- _DATASET EXTRACT_:
-- Start --

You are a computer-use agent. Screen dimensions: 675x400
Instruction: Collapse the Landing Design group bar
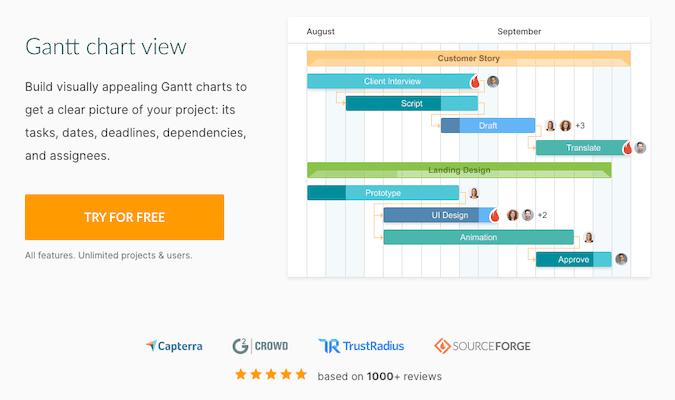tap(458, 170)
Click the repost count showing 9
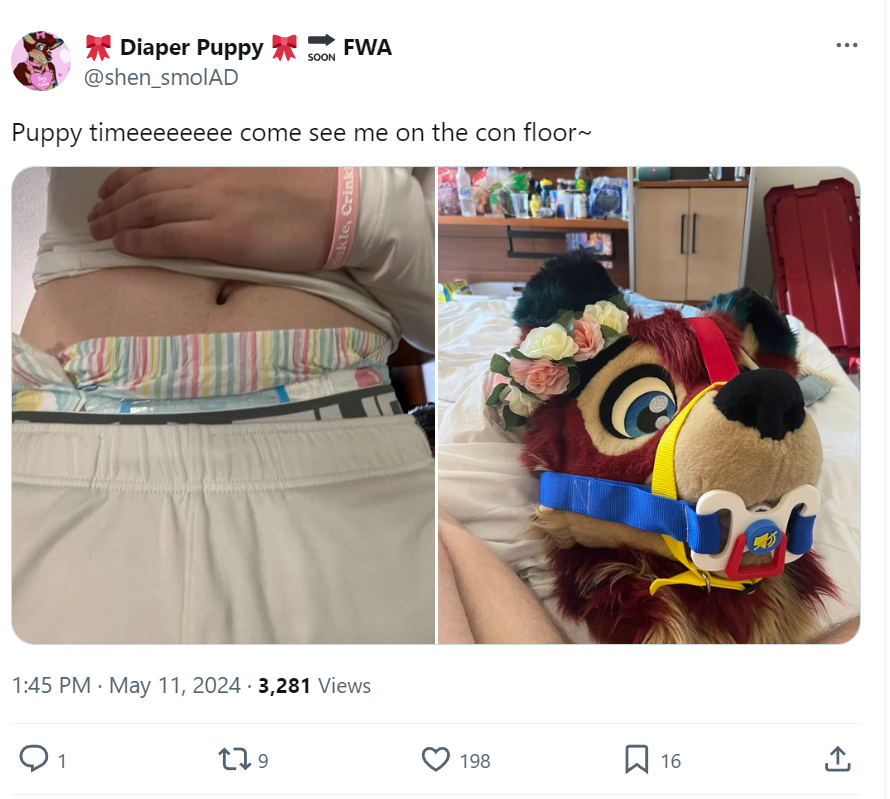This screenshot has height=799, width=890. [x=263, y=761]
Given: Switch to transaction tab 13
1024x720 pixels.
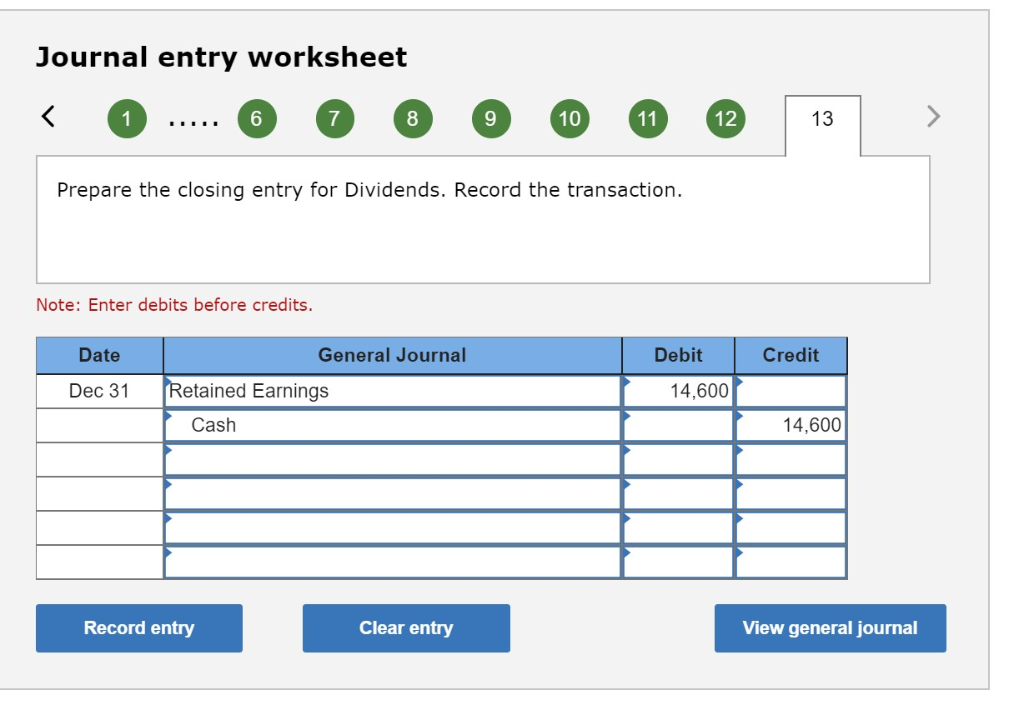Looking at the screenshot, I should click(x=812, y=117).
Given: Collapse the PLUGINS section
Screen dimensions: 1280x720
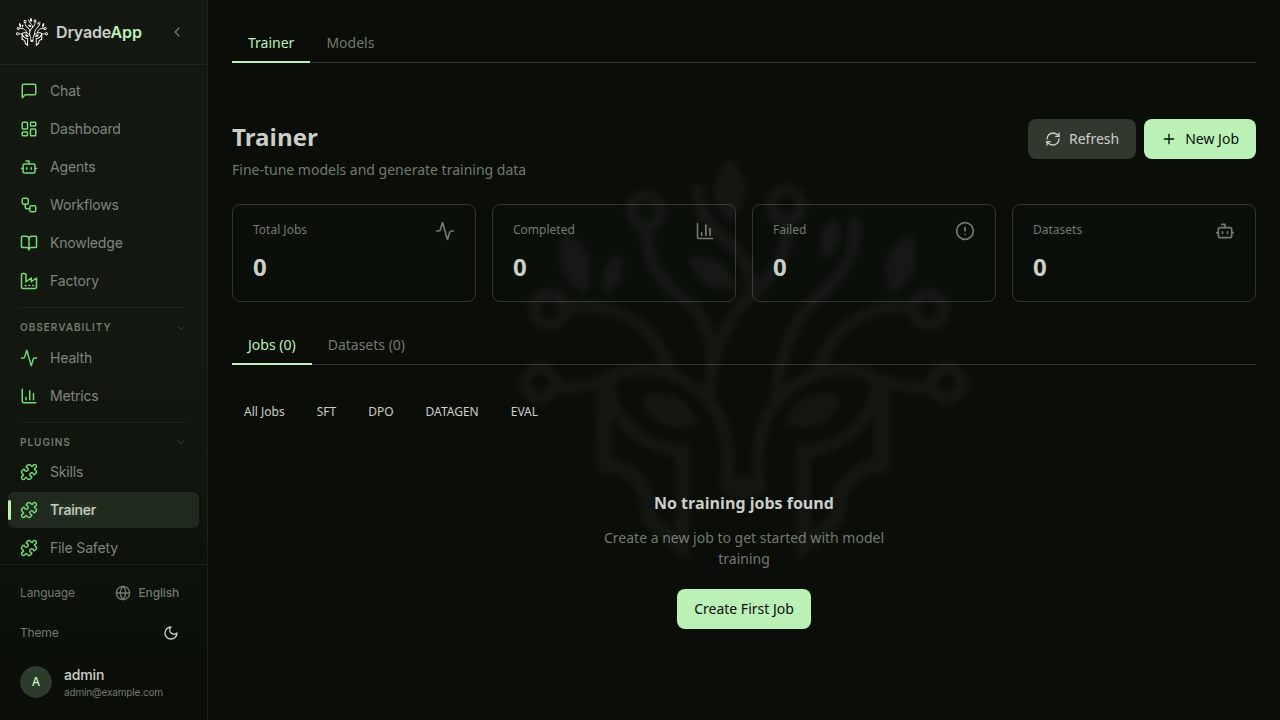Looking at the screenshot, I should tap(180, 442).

-- End --

- _WORK REQUIRED_: Copy out the listing above word for word, leaving out the pictures.

- _TASK RESPONSE_:
You are a computer-use agent. Screen dimensions: 675x400
Instruction: Collapse the Landing Design group bar
tap(458, 170)
Click the repost count showing 9
This screenshot has height=799, width=890. [x=263, y=761]
Given: Switch to transaction tab 13
1024x720 pixels.
Looking at the screenshot, I should click(x=812, y=117).
Given: Collapse the PLUGINS section
Screen dimensions: 1280x720
Looking at the screenshot, I should tap(180, 442).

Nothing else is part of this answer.